Today’s models are “more physics, less statistics”, Mr Branagan said, and are better suited than their less sophisticated predecessors to estimating the effect of climate change on weather patterns and the frequency and severity of natural hazards such as hurricanes, rain, hail and wildfires.

“There are short and longer-term signals in the data that track the influence of ocean and atmospheric cycles, for example the El Niño Southern Oscillation or sea surface temperature patterns in the Atlantic, which modulate the frequency and severity of extreme weather patterns,” Mr Branagan said.

“And our global climate is now changing at a rapid pace, so understanding and representing this important non-stationary driver is critical to the parametrisation of forward-looking models.”

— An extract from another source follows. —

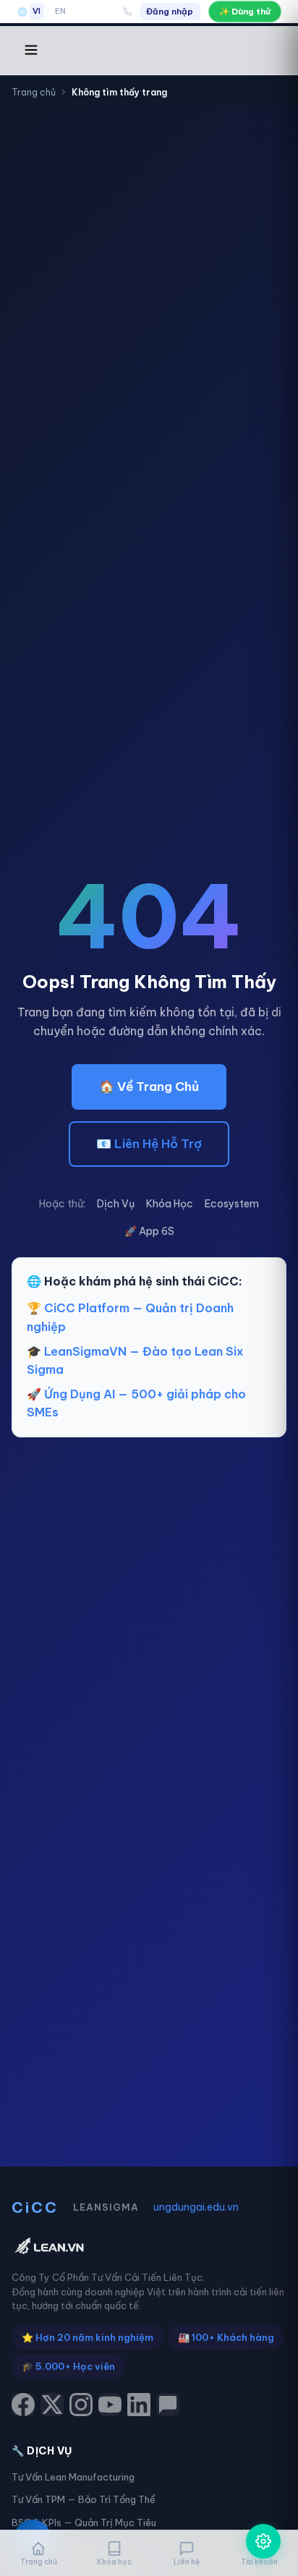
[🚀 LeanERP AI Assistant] (263, 2541)
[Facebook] (23, 2404)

Historical data become a little less relevant to models as the climate changes. “It makes physical models much more important to our work in characterising frequency and severity — the climate variability and weather outcomes of the last ten years and the next 50 do not look like they did in 1900s,” he said.

Mid Ocean Re was the first reinsurer to form in Bermuda after Andrew, the brainchild of Robert Newhouse and Bob Clements, who recognised the vacuum in the property-catastrophe market. Marsh & McLennan and JP Morgan joined forces to found the company, which was up and running by November 1992, with $350 million in capital. Mid Ocean Re wrote $200 million in premium in its first six months.

In 1993, a host of others came into the market, including two that survive as trading entities to this day: RenaissanceRe, which was supported by capital from USF&G and Warburg Pincus, and PartnerRe, the result of Swiss Re’s collaboration with US investment bank John Head & Co.

Centre Cat, LaSalle Re, International Property Catastrophe Re, Tempest Reinsurance, Global Capital Re, Compass Re and Starr Excess Liability also drew investments from insurance brokers and insurers, investment banks and private equity. In total, Bermuda’s Class of 1993 raised $4.8 billion.

Another wave of new Bermuda companies followed in the wake of the September 2001 terrorist attacks on the US, raising $8.5 billion in capital, bolstering the island’s reputation as a global reinsurance hub. The Class of 2001 included the likes of Allied World, Arch Capital and Axis Capital, as well as Aspen Insurance, Endurance Specialty Holdings, Platinum Underwriters and Montpelier Re.

And after the two devastating Atlantic hurricane seasons of 2004 and 2005 came the Class of 2005, a group that attracted $13.3 billion from investors. Among them were Amlin Bermuda, Ariel Re, Harbor Point, Lancashire and Validus.

A significant development in 2005 was the rise to prominence of sidecars, which accounted for nearly $5 billion of the new capital. These were special purpose vehicles to provide extra capacity to their insurer or reinsurer sponsors to underwrite particular risks, usually for a specified time. Much sidecar capital came from hedge funds and private-equity firms, giving the capital markets short-term options for reinsurance market exposure, while providing reinsurers with greater flexibility to meet fluctuating market conditions.

Sidecars were the forerunners of insurance-linked securities such as catastrophe bonds, the next major development in the evolution of the Bermuda market.

This securitisation model allows traditionally insurable risks to be transferred to the capital markets and is most often used for specified types of property-catastrophe risk. About 85 per cent of the global outstanding issuance of $41 billion in ILS at the end of 2019 was listed on the Bermuda Stock Exchange.

The island is also home to ARC Insurance Company Ltd, the financial affiliate of the Africa Risk Capacity insurance pool, which provides natural disaster coverage to help African countries meet the needs of people impacted by natural disasters. Being at the centre of climate risk management for the developing world is a natural next step for Bermuda.